The reflection particles may be TiO2 or SiO2.
[0188] The reflection member 130 according to a second embodiment
may be formed of a white silicon resin including reflection
particle TiO2.
[0189] The reflection member 130 may be disposed around the
semiconductor device 100, where the light control unit 120 is
disposed, and has an inclined surface 70 facing the side surface of
the light control unit 120.
[0190] The light control unit 120 may have a refractive index
different from the refractive index of the semiconductor device
100. The light control unit 120 may include at least one or more
among an epoxy resin, a silicon resin, a polyamide resin, a urea
resin, and an acrylic resin. However, it is not limited thereto and
may be diversely selected according to selection of a user.
[0191] The light control unit 120 may have a refractive index
different from the refractive index of the semiconductor device 100
and may improve the efficiency of extracting light emitted from the
semiconductor device 100. In addition, since the light emitted from
the semiconductor device 100 and entering the light control unit
120 is diffused in the light control unit 120 due to refraction of
light generated at the interface between the semiconductor device
100 and the light control unit 120, uniformity of light intensity
can be improved in the light output area of the semiconductor
device package.
[0192] A light control unit 120 according to a second embodiment
may be disposed on the four side surfaces of the semiconductor
device 100. When the substrate of the semiconductor device 100 is
removed, the light control unit 120 may be disposed on the side
surfaces of the light emitting structure 10. The height of the
light control unit 120 may be equal to the height of the
semiconductor device 100.
[0193] A first wavelength conversion unit 112 may be disposed on
the light control unit 120. The first wavelength conversion unit
112 may have a function of converting the wavelength of light
emitted from the light control unit 120 to the outside when light
inputted from the semiconductor device 100 into the light control
unit 120 is emitted to the outside.
[0194] The first wavelength conversion unit 112 may be formed of a
polymer resin including a wavelength conversion material.
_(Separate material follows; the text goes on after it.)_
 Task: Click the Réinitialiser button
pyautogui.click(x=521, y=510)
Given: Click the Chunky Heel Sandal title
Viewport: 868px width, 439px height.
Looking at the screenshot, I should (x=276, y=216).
The
polymer resin may include at least one or more among a
light-transmitting epoxy resin, a silicon resin, a polyimide resin,
a urea resin, and an acrylic resin. However, it is not limited
thereto and may be diversely selected according to selection of a
user.
[0195] In addition, the wavelength conversion material of the first
wavelength conversion unit 112 may be disposed to be precipitated
at one side of the first wavelength conversion unit 112 or may be
disposed to be distributed across the entire area of the first
wavelength conversion unit 112. However, it is not limited thereto
and may be diversely selected according to selection of a user.
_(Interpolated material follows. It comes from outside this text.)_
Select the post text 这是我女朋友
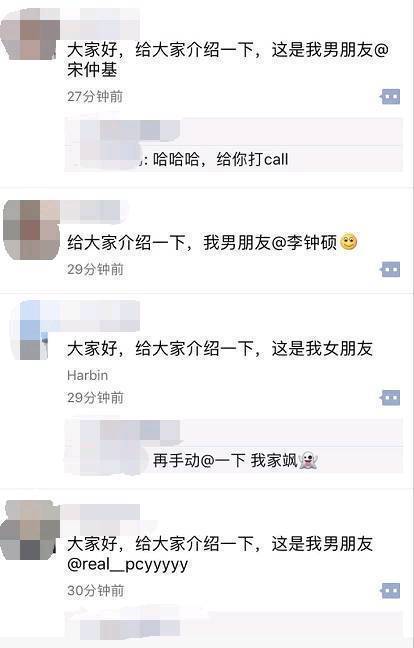414x648 pixels. [x=322, y=348]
[0196] The wavelength conversion material may be a fluorescent
substance. The wavelength conversion material may include at least
one or more among sulfide-based, oxide-based and nitride-based
compounds. However, the wavelength conversion material is not
limited thereto and may be diversely selected to implement a color
desired by a user.
[0197] For example, when the semiconductor device 100 emits light
of an ultraviolet wavelength band, a green fluorescent substance, a
blue fluorescent substance or a red fluorescent substance may be
selected as the fluorescent substance. When the semiconductor
device 100 emits light of a green wavelength band, a combination of
a yellow fluorescent substance or a red fluorescent substance and a
green fluorescent substance or a combination of a yellow
fluorescent substance, a red fluorescent substance and a green
fluorescent substance may be selected as the fluorescent
substance.
[0198] The configuration of the first wavelength conversion unit
112 is a configuration of an embodiment for converting the
wavelength of light of the semiconductor device 100 which emits
blue light into the wavelength of white light. However, it is not
limited thereto, and the first wavelength conversion unit 112 may
be freely configured according to selection of a user.
[0199] Thickness of the first wavelength conversion unit 112 may be
10 to 50% of the thickness of the semiconductor device 100. When
the thickness of the first wavelength conversion unit 112 is less
than 10% of the thickness of the semiconductor device 100, there is
no big difference in the effect of improving the speed of light,
and it takes a long time to precipitate the wavelength conversion
material, and thus it is undesirable from the aspect of processing
time.
[0200] When the thickness of the first wavelength conversion unit
112 is 50% or more of the thickness of the semiconductor device
100, the effect of improving the speed of light cannot be expected
since the wavelength conversion material is not sufficiently
precipitated.
[0201] A second wavelength conversion unit 114 may be disposed on
the entire top surface of the semiconductor device 100 and/or in a
portion of the top surface of the first wavelength conversion unit
112.
[0202] The second wavelength conversion unit 114 may be vertically
overlapped on the top surface of the wavelength conversion unit 112
in a range less than 50% of the width of the first wavelength
conversion unit.
[0203] If the area of the second wavelength conversion unit 114
vertically overlapped with the wavelength conversion unit 112
exceeds 50% of the width of the first wavelength conversion unit,
the range of the area, in which the wavelength of side surface
light is converted twice while the light passes through the
wavelength conversion unit 112 and the second wavelength conversion
unit 114, is excessively wide, and it is disadvantage from the
aspect of efficiency of speed of light. Therefore, it is efficient
to set the range of the vertically overlapping area to be less than
50% of the width of the first wavelength conversion unit.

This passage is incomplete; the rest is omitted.